Perhaps he was referring to the monstrously wealthy who’ll get big, beautiful tax cuts that will make them even wealthier, though, knee-deep in their billions, they’d be unlikely to actually notice it.
Overhead screamed a flight of warplanes and B-2 stealth jets, the like of which only two weeks ago dumped bunker-buster bombs on Iran. A president who lusts after a Nobel Peace Prize can never have too many warplanes at his White House celebrations.
Prime Minister Anthony Albanese, Victorian Premier Jacinta Allan and NSW’s Chris Minns could take a lesson.
The Albanese government’s decision to grant Woodside an extension to the year 2070 to operate its north-west shelf oil and gas project, despite screams that it endangers ancient Aboriginal rock art and spews pollution into the air?
“You won’t even notice it,” Albanese might have said with a fair dollop of truth on his side, given its remote location. “The people are happy, they’re happy.”
And he’d be right, assuming he was talking about Western Australia’s bean counters.
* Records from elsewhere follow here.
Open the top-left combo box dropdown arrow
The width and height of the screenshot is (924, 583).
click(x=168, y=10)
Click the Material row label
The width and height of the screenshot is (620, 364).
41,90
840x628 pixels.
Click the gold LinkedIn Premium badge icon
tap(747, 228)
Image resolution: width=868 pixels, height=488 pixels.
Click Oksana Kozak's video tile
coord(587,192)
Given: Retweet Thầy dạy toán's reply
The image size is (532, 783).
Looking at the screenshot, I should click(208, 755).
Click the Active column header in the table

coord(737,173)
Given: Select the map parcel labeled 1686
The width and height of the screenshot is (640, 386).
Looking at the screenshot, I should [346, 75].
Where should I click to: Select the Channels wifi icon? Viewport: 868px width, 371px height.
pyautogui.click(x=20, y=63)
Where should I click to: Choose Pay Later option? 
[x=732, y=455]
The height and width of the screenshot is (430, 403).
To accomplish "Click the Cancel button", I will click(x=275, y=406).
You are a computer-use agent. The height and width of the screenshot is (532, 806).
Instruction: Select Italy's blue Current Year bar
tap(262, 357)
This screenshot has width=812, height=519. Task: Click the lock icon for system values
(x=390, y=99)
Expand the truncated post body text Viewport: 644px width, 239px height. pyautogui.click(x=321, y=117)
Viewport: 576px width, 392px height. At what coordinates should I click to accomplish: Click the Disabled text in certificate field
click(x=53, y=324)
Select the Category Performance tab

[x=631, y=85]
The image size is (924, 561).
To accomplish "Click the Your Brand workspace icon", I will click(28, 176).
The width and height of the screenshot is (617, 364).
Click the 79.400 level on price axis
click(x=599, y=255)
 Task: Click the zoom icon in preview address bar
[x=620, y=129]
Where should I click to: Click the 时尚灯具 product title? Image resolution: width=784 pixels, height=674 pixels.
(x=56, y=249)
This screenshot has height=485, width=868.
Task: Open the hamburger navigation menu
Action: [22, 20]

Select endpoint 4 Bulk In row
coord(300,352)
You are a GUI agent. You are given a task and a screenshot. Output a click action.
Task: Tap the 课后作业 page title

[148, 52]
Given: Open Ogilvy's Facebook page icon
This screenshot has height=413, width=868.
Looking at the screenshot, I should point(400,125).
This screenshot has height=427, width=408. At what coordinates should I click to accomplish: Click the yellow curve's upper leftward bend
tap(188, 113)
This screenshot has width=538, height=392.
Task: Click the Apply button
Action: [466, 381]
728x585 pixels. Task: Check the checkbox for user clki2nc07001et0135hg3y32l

And Melbourne’s stratospherically expensive Suburban Rail Loop?
“You won’t even notice it,” Allan might have said, rather than getting bogged down in endless arguments over whether the thing was even worth doing. It will, after all, be underground.
Say this sort of thing enough times and people will come to believe it.
Trump’s second coming proves it. The man is clearly a stable genius, a lesson to lesser leaders everywhere.